Mar 16, 2016 | By Tess

Dolomite, one of the world’s leading companies specializing in the design and manufacturing of microfluidic devices and systems, has just released its latest product: a fluidics 3D printer, capable of easily and affordably manufacturing microfluidic chips. The innovative and specialized 3D printer, called the Fluidic Factory, was unveiled March 15th at the 8th Annual Lab-on-a-Chip & Microfluidic conference in Madrid, Spain.

For those unfamiliar with the specialized field of Microfluidics, it is the science of designing and making devices and structures that hold and can be used with fluid quantities on a nano scale. Dolomite, which was founded in 2005, has been working in the field of microfluidics for years and has provided a variety of clients with microfluidic products, including universities, pharmaceutical companies, biotech companies, government institutes, and more.

The Fluidic Factory is reportedly the first commercially available 3D printer capable of creating fluidically sealed devices. As the company explains, “The Fluidic Factory is designed for ultimate ease of use, enabling rapid prototyping of fluidically-sealed devices such as chips, sensor cartridges, fluid manifolds, valves, connectors and medical devices. Its intelligent software and innovative hardware ensure reliable sealing of fluidic paths, allowing the creation of precise channel geometries and various features not possible using etching, embossing, moulding or machining techniques.”

While the science may sound complicated, the 3D printer has made the process of creating microfluidic devices much easier, as users can either choose from a selection of pre-designed microfluid chips, manifolds, and connectors, or if they’re up for it, create their own devices using CAD software. With the 3D model complete, users can simply upload the .STL file into the Fluidic Factory software, transfer it onto a USB or SD Card and plug it into the 3D printer. From there it is easy to navigate the machine through its user-friendly touch-screen interface.

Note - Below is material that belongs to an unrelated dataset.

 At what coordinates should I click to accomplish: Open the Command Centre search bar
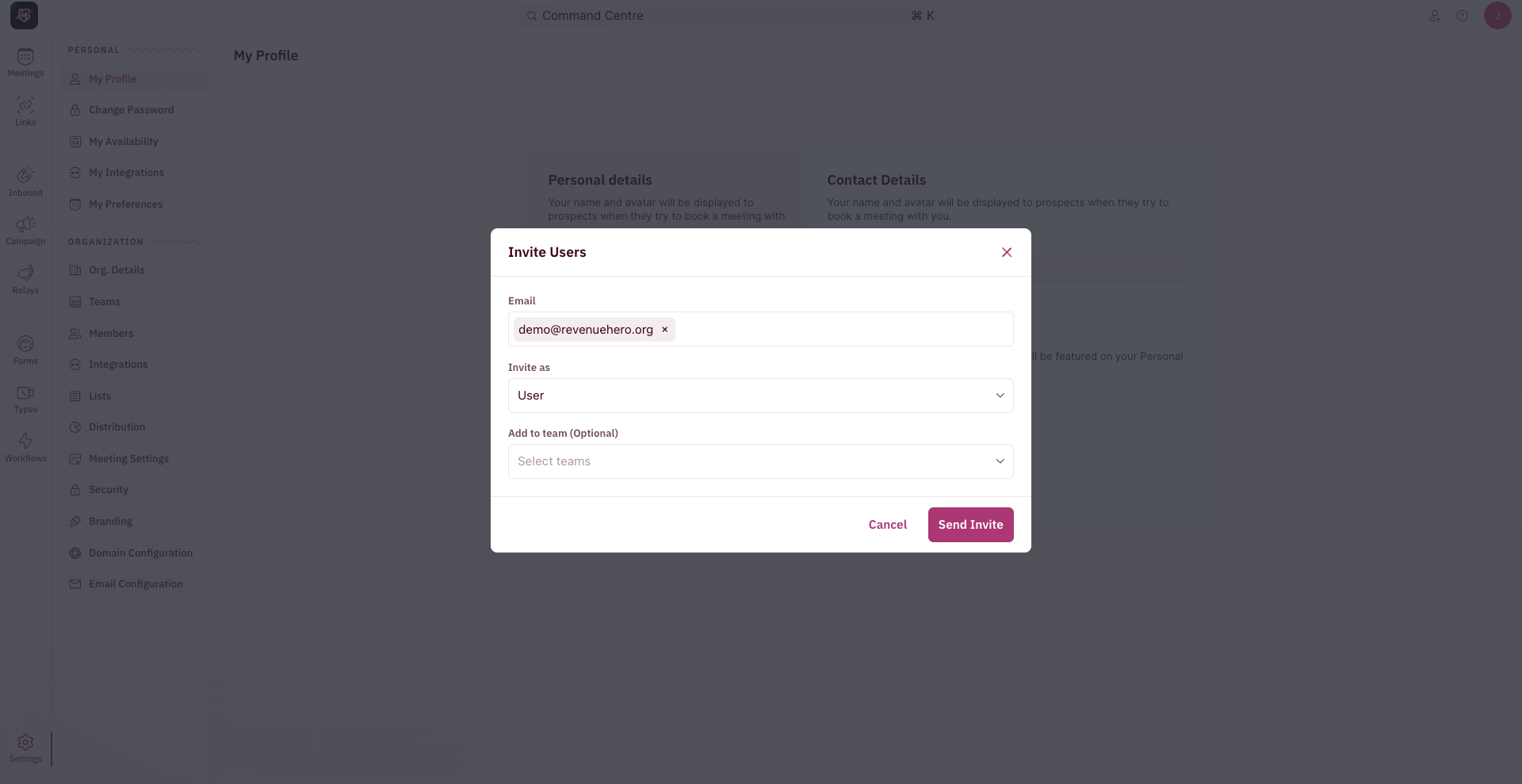731,16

“With this complete design flexibility, the Fluidic Factory is ideal for a wide range of applications, including organ-on-a-chip, point-of-care diagnostics, drug development, education, chemical synthesis, and analytical and biomedical assays,” says the company.

The machine prints with an affordable FDA approved translucent material called cyclic olefin copolymer (COC), which allows for microfluidic chips to be additively manufactured for as little as $1 per piece. Equipped with an upgradable print head, print bed, and software, the machine can also be modified and adapted for future developments, such as the use of different printing materials, as well as fluid dispensing and bioprinting.

Though evidently not a tool for the average maker, Dolomite’s affordable and high functioning microfluidic 3D printer will certainly make manufacturing microfluidic devices more affordable and accessible for people working within the field, which, as we know, usually leads to an increase in innovation and development.